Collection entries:
============================================================

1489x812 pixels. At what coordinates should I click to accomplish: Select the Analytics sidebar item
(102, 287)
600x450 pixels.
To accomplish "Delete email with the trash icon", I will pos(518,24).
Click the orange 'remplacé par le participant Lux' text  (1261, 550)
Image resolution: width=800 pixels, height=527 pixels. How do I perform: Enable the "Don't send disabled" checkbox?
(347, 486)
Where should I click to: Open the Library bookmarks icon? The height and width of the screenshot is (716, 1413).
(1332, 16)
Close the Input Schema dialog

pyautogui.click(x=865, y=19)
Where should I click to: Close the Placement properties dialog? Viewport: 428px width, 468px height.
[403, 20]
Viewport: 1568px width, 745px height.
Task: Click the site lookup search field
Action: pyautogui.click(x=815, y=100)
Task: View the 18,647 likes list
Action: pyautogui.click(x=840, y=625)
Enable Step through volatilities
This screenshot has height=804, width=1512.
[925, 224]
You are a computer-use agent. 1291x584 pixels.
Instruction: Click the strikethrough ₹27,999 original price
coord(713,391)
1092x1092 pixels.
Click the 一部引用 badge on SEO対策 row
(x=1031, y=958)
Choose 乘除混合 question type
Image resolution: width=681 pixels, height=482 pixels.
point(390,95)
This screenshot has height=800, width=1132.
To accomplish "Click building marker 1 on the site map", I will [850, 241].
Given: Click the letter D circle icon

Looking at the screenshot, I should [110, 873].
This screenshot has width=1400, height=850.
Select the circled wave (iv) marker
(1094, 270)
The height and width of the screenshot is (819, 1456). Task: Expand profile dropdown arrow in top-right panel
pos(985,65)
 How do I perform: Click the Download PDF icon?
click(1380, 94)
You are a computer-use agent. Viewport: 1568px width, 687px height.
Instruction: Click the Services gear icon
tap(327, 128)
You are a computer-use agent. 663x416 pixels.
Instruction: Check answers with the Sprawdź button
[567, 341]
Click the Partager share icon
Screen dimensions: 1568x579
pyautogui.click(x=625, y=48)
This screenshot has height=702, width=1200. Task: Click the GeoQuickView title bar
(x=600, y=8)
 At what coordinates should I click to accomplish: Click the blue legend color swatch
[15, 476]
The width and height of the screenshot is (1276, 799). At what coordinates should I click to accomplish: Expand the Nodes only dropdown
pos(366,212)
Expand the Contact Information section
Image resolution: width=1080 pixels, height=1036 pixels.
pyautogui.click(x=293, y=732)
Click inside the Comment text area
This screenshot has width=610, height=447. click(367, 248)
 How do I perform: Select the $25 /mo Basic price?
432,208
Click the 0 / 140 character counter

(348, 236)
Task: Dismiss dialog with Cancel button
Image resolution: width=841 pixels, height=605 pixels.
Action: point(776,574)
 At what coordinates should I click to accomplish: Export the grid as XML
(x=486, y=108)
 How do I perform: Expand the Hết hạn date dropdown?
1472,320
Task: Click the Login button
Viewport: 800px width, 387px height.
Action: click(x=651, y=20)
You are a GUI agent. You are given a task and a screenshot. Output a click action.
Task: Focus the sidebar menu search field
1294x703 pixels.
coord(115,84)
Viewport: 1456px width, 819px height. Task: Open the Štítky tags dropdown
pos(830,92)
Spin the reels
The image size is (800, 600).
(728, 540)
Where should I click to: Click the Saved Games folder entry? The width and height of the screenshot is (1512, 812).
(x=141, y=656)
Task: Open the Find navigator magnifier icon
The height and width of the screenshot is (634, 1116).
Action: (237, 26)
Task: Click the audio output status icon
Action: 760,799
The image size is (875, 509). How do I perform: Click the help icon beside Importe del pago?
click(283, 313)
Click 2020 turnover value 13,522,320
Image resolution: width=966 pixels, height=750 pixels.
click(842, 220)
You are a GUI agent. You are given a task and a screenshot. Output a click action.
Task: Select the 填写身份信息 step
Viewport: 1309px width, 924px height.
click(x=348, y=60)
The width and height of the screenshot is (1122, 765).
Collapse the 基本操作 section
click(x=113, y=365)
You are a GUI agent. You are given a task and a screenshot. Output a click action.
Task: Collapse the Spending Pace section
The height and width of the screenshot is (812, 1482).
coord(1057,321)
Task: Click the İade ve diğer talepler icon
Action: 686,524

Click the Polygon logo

============================================================

## What this task involves
Reproduce all of the data above word for word, from its first line through its last.

## Full solution
1489x812 pixels. At what coordinates should I click to accomplish: Select the Analytics sidebar item
(102, 287)
600x450 pixels.
To accomplish "Delete email with the trash icon", I will pos(518,24).
Click the orange 'remplacé par le participant Lux' text  (1261, 550)
Image resolution: width=800 pixels, height=527 pixels. How do I perform: Enable the "Don't send disabled" checkbox?
(347, 486)
Where should I click to: Open the Library bookmarks icon? The height and width of the screenshot is (716, 1413).
(1332, 16)
Close the Input Schema dialog

pyautogui.click(x=865, y=19)
Where should I click to: Close the Placement properties dialog? Viewport: 428px width, 468px height.
[403, 20]
Viewport: 1568px width, 745px height.
Task: Click the site lookup search field
Action: pyautogui.click(x=815, y=100)
Task: View the 18,647 likes list
Action: pyautogui.click(x=840, y=625)
Enable Step through volatilities
This screenshot has height=804, width=1512.
[925, 224]
You are a computer-use agent. 1291x584 pixels.
Instruction: Click the strikethrough ₹27,999 original price
coord(713,391)
1092x1092 pixels.
Click the 一部引用 badge on SEO対策 row
(x=1031, y=958)
Choose 乘除混合 question type
Image resolution: width=681 pixels, height=482 pixels.
point(390,95)
This screenshot has height=800, width=1132.
To accomplish "Click building marker 1 on the site map", I will [850, 241].
Given: Click the letter D circle icon

Looking at the screenshot, I should [110, 873].
This screenshot has width=1400, height=850.
Select the circled wave (iv) marker
(1094, 270)
The height and width of the screenshot is (819, 1456). Task: Expand profile dropdown arrow in top-right panel
pos(985,65)
 How do I perform: Click the Download PDF icon?
click(1380, 94)
You are a computer-use agent. Viewport: 1568px width, 687px height.
Instruction: Click the Services gear icon
tap(327, 128)
You are a computer-use agent. 663x416 pixels.
Instruction: Check answers with the Sprawdź button
[567, 341]
Click the Partager share icon
Screen dimensions: 1568x579
pyautogui.click(x=625, y=48)
This screenshot has height=702, width=1200. Task: Click the GeoQuickView title bar
(x=600, y=8)
 At what coordinates should I click to accomplish: Click the blue legend color swatch
[15, 476]
The width and height of the screenshot is (1276, 799). At what coordinates should I click to accomplish: Expand the Nodes only dropdown
pos(366,212)
Expand the Contact Information section
Image resolution: width=1080 pixels, height=1036 pixels.
pyautogui.click(x=293, y=732)
Click inside the Comment text area
This screenshot has width=610, height=447. click(367, 248)
 How do I perform: Select the $25 /mo Basic price?
432,208
Click the 0 / 140 character counter

(348, 236)
Task: Dismiss dialog with Cancel button
Image resolution: width=841 pixels, height=605 pixels.
Action: point(776,574)
 At what coordinates should I click to accomplish: Export the grid as XML
(x=486, y=108)
 How do I perform: Expand the Hết hạn date dropdown?
1472,320
Task: Click the Login button
Viewport: 800px width, 387px height.
Action: click(x=651, y=20)
You are a GUI agent. You are given a task and a screenshot. Output a click action.
Task: Focus the sidebar menu search field
1294x703 pixels.
coord(115,84)
Viewport: 1456px width, 819px height. Task: Open the Štítky tags dropdown
pos(830,92)
Spin the reels
The image size is (800, 600).
(728, 540)
Where should I click to: Click the Saved Games folder entry? The width and height of the screenshot is (1512, 812).
(x=141, y=656)
Task: Open the Find navigator magnifier icon
The height and width of the screenshot is (634, 1116).
Action: (237, 26)
Task: Click the audio output status icon
Action: 760,799
The image size is (875, 509). How do I perform: Click the help icon beside Importe del pago?
click(283, 313)
Click 2020 turnover value 13,522,320
Image resolution: width=966 pixels, height=750 pixels.
click(842, 220)
You are a GUI agent. You are given a task and a screenshot. Output a click action.
Task: Select the 填写身份信息 step
Viewport: 1309px width, 924px height.
click(x=348, y=60)
The width and height of the screenshot is (1122, 765).
Collapse the 基本操作 section
click(x=113, y=365)
You are a GUI agent. You are given a task and a screenshot. Output a click action.
Task: Collapse the Spending Pace section
The height and width of the screenshot is (812, 1482).
coord(1057,321)
Task: Click the İade ve diğer talepler icon
Action: 686,524

Click the Polygon logo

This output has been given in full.